国府とは、国という行政区を治めるための役所が置かれた地のことで、国府には「国衙(こくが)」と呼ばれる役所の建物群が形成されて、そのなかで最も中核的な施設を「政庁(せいちょう)」(国庁(こくちょう))といいます。政庁は、門をもった築地塀(ついじべい)や堀(ほり)などの区画施設で周りを囲まれ、内側には正殿(せいでん)・脇殿(わきでん)・前殿(ぜんでん)・後殿(こうでん)などの掘立柱(ほったてばしら)建物や瓦葺礎石(かわらぶきそせき)建物が中庭(集会・儀式を行う重要な空間)を中心に規則的に配置されていました。全国の国府跡のなかには、発掘調査などによって、政庁が見つかっているものがいくつかあります。建物の規模については多少の違いがみられますが、配置はどの国でもほぼ共通しています。政庁の周辺にはさまざまな事務を行う庁舎、国府で必要なものをつくるための工房、物資を保管する倉庫、国府で働く役人が住む官舎、食材・食事を用意する調理場などが配置されていました。
下野国府復原図
国府には、都から「国司」と呼ばれる役人が派遣されました。
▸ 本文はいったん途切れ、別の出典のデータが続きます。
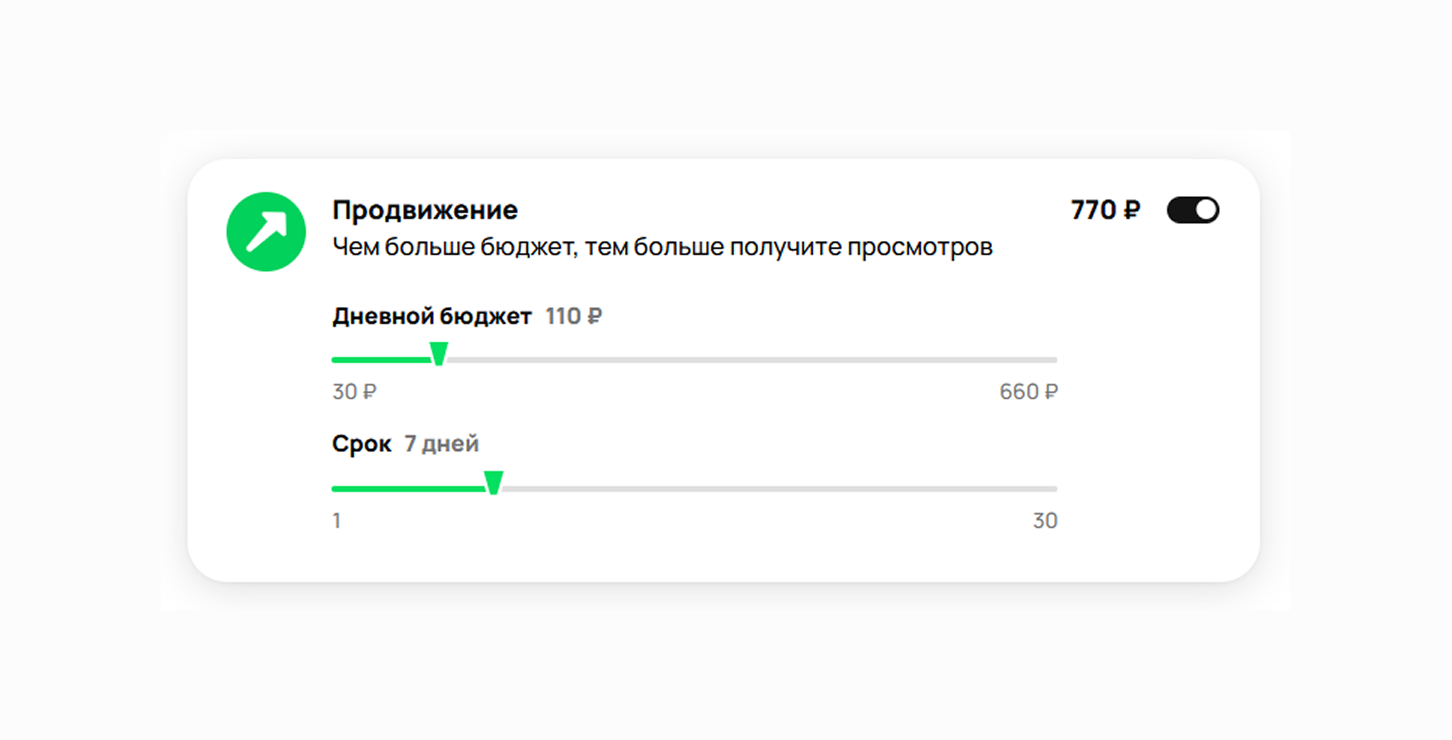Click the Срок label

pyautogui.click(x=361, y=444)
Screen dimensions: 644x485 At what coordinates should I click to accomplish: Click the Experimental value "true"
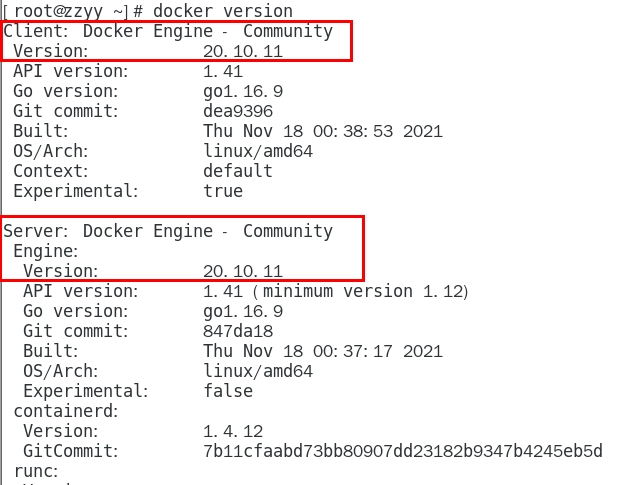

国の長官である「守(かみ)」、長官の補佐をする「介(すけ)」、記録や文書の審査・作成に携わる「掾(じょう)」・「目(さかん)」(これらを「四等官(しとうかん)」といいます。)と、彼らを支える「史生(ししょう)」がいました。各国の面積や人口などの基準(大国(だいこく)・上国(じょうこく)・中国(ちゅうこく)・下国(げこく)と定められていました。)に応じて、派遣される国司の位階(いかい)や人数が規定されており、上国であった備後国の長官である守には、従五位下(じゅごいのげ)の位をもつ貴族がひとり任命されました。国司の仕事は、行政・司法・警察・軍事など広範囲にわたり、国司の下で約600人の職員が働いていました。また、国内の農民には、稲や農作物・特産品など物で納める税以外に、物資の運搬や兵役(へいえき)や土木工事・その他の雑務といった労働による税の負担が定められており、国府で労働に従事したり、都で天皇の警備をしたりする人々もいました。国府は、奈良時代から平安時代の約500年もの間、地域の政治・経済・文化の中心となり、情報・物資が交流して多くの人々が関わりをもつ場所であったのです。